Text for analysis:
= Beginning of Section =
Solved: Convert Voice Memos from Telegram to Text using OpenAI Whisper API

🚀 Executive Summary

TL;DR: This project solves the problem of unstructured voice memos in Telegram by creating a Python bot that automatically transcribes them. It uses the Telegram Bot API to receive voice notes and the OpenAI Whisper API to convert them into searchable, copy-pasteable text, significantly boosting efficiency.

🎯 Key Takeaways

The solution integrates `python-telegram-bot` for message handling, `pydub` with `ffmpeg` for Ogg Opus to MP3 audio conversion, and the `openai` library for Whisper API transcription.
Secure management of API keys is achieved using `python-dotenv` to load `TELEGRAM_BOT_TOKEN` and `OPENAI_API_KEY` from a `config.env` file, preventing hardcoding.
Temporary audio files (OGA and MP3) are downloaded, processed, and then reliably cleaned up using `os.remove` within a `finally` block to ensure resource management.

Convert Voice Memos from Telegram to Text using OpenAI Whisper API

Alright, team. Darian here. Let’s talk about efficiency. I used to leave myself voice memos on the go—quick thoughts, reminders, even mini-debug sessions while walking the dog. The problem? They’d pile up in my Telegram “Saved Messages,” becoming a black hole of unstructured audio. Listening back to find one specific thought was a huge time sink. This little project changed that. Now, I just send a voice note to a bot, and a few seconds later, I get a clean text transcription back. It’s searchable, copy-pasteable, and has genuinely saved me a couple of hours a week.

This isn’t just a gimmick; it’s a powerful way to bridge the gap between spoken ideas and actionable, written data. Let’s build it.

Prerequisites

Before we dive in, make sure you have the following ready. We’re all busy, so getting this sorted out first will make the process much smoother.

A Telegram Bot Token: You can get this from the BotFather on Telegram. Just start a chat with him, create a new bot, and he’ll give you an API token.
An OpenAI API Key: You’ll need an account on the OpenAI platform. Grab your API key from your account dashboard.
Python Environment: A working Python 3.8+ installation.
FFmpeg: This is a crucial dependency for audio processing. You’ll need to install it on your system. A quick search for “install ffmpeg on [your OS]” will get you there. Pydub, the library we’ll use, depends on it.

The Guide: Step-by-Step

I’ll skip the standard virtual environment setup (`venv`, etc.) since you likely have your own workflow for that. Let’s jump straight to the logic. You’ll need to install a few Python libraries. Run your package installer for `python-telegram-bot`, `openai`, `python-dotenv`, and `pydub`.
= End of Section =
Dataset entries:
= Beginning of Section =
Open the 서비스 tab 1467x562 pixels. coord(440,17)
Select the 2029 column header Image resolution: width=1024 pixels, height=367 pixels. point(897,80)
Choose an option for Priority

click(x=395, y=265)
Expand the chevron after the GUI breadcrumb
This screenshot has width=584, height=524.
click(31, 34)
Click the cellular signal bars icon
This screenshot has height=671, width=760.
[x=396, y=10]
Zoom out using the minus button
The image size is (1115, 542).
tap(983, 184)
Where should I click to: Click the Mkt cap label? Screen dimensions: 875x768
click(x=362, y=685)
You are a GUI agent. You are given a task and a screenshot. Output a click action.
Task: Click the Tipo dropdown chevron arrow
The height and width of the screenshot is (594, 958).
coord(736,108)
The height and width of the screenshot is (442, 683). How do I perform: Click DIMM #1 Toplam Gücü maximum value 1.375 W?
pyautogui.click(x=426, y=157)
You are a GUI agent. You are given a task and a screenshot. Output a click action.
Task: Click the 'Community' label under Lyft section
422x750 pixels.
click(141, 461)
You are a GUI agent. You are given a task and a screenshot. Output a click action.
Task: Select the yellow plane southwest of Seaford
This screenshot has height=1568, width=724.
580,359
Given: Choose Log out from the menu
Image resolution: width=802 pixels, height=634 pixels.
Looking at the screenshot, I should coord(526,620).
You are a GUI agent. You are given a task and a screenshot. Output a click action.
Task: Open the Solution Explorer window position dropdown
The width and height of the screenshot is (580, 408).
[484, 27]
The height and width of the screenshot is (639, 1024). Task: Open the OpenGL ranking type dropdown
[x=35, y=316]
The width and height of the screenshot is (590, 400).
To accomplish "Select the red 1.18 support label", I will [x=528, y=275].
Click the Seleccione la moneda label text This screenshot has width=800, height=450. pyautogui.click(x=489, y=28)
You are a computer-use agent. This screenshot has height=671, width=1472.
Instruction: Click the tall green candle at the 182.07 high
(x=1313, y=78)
= End of Section =
Problems to solve:
A - Please print the portion of the Telegram transcription guide between "Before we dive" and "Python 3.8+ installation.", inclusive.
B - Answer these questions from the Telegram transcription guide:
(i) What version of Python does the guide require?
(ii) Who on Telegram provides the bot's API token?
(iii) Inside which kind of block is `os.remove` used to clean up the temporary audio files?
C - Render this sentence from the Telegram transcription guide in Spanish: "Listening back to find one specific thought was a huge time sink."
The data plays no part in this work.

Expected results:
A -
Before we dive in, make sure you have the following ready. We’re all busy, so getting this sorted out first will make the process much smoother.

A Telegram Bot Token: You can get this from the BotFather on Telegram. Just start a chat with him, create a new bot, and he’ll give you an API token.
An OpenAI API Key: You’ll need an account on the OpenAI platform. Grab your API key from your account dashboard.
Python Environment: A working Python 3.8+ installation.

B -
(i) Python 3.8 or later.
(ii) The BotFather.
(iii) A `finally` block.

C - Volver a escuchar las notas para encontrar una idea concreta suponía una enorme pérdida de tiempo.